## BEGIN

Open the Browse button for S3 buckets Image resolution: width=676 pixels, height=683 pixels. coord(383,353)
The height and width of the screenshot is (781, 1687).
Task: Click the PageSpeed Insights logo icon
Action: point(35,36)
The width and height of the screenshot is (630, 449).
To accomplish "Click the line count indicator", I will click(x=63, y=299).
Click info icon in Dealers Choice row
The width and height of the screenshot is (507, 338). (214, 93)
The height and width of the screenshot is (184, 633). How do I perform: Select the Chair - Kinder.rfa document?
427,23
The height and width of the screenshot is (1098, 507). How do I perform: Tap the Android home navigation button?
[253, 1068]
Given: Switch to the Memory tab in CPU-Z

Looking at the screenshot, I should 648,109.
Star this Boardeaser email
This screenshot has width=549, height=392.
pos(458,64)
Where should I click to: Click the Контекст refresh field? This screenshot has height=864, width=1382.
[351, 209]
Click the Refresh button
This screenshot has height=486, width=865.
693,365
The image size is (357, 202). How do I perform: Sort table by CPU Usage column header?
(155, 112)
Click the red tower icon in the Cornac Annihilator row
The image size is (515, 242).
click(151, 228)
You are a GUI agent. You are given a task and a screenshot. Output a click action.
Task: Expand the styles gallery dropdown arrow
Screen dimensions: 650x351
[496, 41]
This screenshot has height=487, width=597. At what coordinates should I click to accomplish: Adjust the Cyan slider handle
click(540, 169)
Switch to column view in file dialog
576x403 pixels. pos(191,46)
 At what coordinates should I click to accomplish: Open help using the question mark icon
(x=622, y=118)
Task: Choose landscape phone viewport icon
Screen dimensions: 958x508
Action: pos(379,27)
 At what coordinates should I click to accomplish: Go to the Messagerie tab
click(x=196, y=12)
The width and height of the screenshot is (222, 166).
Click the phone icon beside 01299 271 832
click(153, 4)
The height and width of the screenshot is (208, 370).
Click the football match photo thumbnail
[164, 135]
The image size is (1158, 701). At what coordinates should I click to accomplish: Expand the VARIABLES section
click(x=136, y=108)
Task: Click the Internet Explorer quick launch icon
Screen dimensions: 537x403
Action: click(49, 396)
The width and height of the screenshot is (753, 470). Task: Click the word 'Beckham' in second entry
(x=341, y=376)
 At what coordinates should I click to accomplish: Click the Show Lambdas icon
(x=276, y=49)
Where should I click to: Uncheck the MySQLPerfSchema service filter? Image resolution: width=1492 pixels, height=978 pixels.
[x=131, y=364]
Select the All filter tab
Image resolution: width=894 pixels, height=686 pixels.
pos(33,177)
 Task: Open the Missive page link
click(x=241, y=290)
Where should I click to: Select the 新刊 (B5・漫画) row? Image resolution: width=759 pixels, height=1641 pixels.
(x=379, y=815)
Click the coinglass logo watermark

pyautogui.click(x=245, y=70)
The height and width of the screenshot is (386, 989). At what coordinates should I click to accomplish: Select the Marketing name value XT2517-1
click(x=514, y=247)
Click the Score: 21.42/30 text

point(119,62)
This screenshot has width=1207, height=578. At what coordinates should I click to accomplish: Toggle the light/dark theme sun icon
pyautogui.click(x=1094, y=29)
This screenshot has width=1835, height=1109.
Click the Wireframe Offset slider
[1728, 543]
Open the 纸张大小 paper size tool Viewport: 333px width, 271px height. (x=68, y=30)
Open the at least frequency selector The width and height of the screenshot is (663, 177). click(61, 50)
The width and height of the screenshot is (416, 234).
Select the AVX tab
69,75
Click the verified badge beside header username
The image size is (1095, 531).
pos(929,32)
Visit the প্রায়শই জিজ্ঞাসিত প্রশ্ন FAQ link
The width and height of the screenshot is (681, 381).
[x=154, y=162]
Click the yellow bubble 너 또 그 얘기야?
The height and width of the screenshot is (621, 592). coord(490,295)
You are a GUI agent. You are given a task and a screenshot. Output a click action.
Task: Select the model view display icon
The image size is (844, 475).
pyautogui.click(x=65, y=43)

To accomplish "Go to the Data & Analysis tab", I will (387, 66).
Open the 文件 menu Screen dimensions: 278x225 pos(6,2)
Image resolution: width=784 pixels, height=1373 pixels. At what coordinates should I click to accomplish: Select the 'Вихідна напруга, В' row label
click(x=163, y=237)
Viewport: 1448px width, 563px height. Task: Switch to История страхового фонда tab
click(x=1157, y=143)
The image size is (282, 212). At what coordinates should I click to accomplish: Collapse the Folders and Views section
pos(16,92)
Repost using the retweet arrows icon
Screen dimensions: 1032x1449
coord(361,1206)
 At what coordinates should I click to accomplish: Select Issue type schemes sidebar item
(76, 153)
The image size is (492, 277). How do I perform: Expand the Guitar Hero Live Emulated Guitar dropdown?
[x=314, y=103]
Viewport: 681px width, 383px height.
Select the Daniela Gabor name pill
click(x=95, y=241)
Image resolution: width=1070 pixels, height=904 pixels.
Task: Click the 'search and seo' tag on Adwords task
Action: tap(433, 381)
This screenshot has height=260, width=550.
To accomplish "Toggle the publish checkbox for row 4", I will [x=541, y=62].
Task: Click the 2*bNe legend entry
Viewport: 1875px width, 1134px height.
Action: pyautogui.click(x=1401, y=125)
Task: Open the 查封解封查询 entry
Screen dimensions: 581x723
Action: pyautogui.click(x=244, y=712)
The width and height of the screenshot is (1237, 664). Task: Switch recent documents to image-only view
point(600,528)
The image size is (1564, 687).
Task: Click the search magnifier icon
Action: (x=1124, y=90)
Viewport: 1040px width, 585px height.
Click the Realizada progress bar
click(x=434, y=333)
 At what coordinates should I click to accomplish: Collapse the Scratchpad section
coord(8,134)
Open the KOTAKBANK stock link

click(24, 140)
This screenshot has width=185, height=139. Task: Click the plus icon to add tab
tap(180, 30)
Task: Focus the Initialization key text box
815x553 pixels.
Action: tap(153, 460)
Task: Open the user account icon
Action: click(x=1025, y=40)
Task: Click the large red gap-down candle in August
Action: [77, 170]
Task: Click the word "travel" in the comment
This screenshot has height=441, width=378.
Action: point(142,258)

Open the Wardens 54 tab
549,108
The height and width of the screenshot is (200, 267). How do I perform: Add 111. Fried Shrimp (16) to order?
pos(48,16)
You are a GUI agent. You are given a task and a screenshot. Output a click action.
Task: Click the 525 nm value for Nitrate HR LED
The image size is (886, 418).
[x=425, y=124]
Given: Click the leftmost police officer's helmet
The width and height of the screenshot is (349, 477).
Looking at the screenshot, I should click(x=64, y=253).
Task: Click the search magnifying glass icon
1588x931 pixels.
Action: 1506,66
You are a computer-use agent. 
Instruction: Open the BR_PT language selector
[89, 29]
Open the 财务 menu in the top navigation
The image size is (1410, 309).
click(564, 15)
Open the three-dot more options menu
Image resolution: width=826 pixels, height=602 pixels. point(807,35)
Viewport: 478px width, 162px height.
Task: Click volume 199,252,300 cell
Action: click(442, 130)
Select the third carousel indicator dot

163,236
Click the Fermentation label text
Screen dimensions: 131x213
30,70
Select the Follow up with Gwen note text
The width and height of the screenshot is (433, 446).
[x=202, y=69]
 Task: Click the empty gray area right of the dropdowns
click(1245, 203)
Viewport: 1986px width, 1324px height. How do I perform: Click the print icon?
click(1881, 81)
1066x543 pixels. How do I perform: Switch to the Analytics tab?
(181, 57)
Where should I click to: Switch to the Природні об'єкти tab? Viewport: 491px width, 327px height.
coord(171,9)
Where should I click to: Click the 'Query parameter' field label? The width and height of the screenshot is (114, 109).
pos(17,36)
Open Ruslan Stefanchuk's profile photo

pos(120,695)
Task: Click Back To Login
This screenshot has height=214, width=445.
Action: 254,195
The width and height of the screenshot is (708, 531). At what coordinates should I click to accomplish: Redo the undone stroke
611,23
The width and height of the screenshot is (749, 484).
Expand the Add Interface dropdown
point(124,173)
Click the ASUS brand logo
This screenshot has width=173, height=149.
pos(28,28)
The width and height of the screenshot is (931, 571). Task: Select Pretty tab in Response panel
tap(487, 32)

## END

→ **SHORT TASK**
Retype the items from the line containing "Open the 文件" through the line containing "tap(180, 30)", reproducing each line exactly.

→ **OUTPUT BELOW**
Open the 文件 menu Screen dimensions: 278x225 pos(6,2)
Image resolution: width=784 pixels, height=1373 pixels. At what coordinates should I click to accomplish: Select the 'Вихідна напруга, В' row label
click(x=163, y=237)
Viewport: 1448px width, 563px height. Task: Switch to История страхового фонда tab
click(x=1157, y=143)
The image size is (282, 212). At what coordinates should I click to accomplish: Collapse the Folders and Views section
pos(16,92)
Repost using the retweet arrows icon
Screen dimensions: 1032x1449
coord(361,1206)
 At what coordinates should I click to accomplish: Select Issue type schemes sidebar item
(76, 153)
The image size is (492, 277). How do I perform: Expand the Guitar Hero Live Emulated Guitar dropdown?
[x=314, y=103]
Viewport: 681px width, 383px height.
Select the Daniela Gabor name pill
click(x=95, y=241)
Image resolution: width=1070 pixels, height=904 pixels.
Task: Click the 'search and seo' tag on Adwords task
Action: tap(433, 381)
This screenshot has height=260, width=550.
To accomplish "Toggle the publish checkbox for row 4", I will [x=541, y=62].
Task: Click the 2*bNe legend entry
Viewport: 1875px width, 1134px height.
Action: pyautogui.click(x=1401, y=125)
Task: Open the 查封解封查询 entry
Screen dimensions: 581x723
Action: pyautogui.click(x=244, y=712)
The width and height of the screenshot is (1237, 664). Task: Switch recent documents to image-only view
point(600,528)
The image size is (1564, 687).
Task: Click the search magnifier icon
Action: (x=1124, y=90)
Viewport: 1040px width, 585px height.
Click the Realizada progress bar
click(x=434, y=333)
 At what coordinates should I click to accomplish: Collapse the Scratchpad section
coord(8,134)
Open the KOTAKBANK stock link

click(24, 140)
This screenshot has width=185, height=139. Task: Click the plus icon to add tab
tap(180, 30)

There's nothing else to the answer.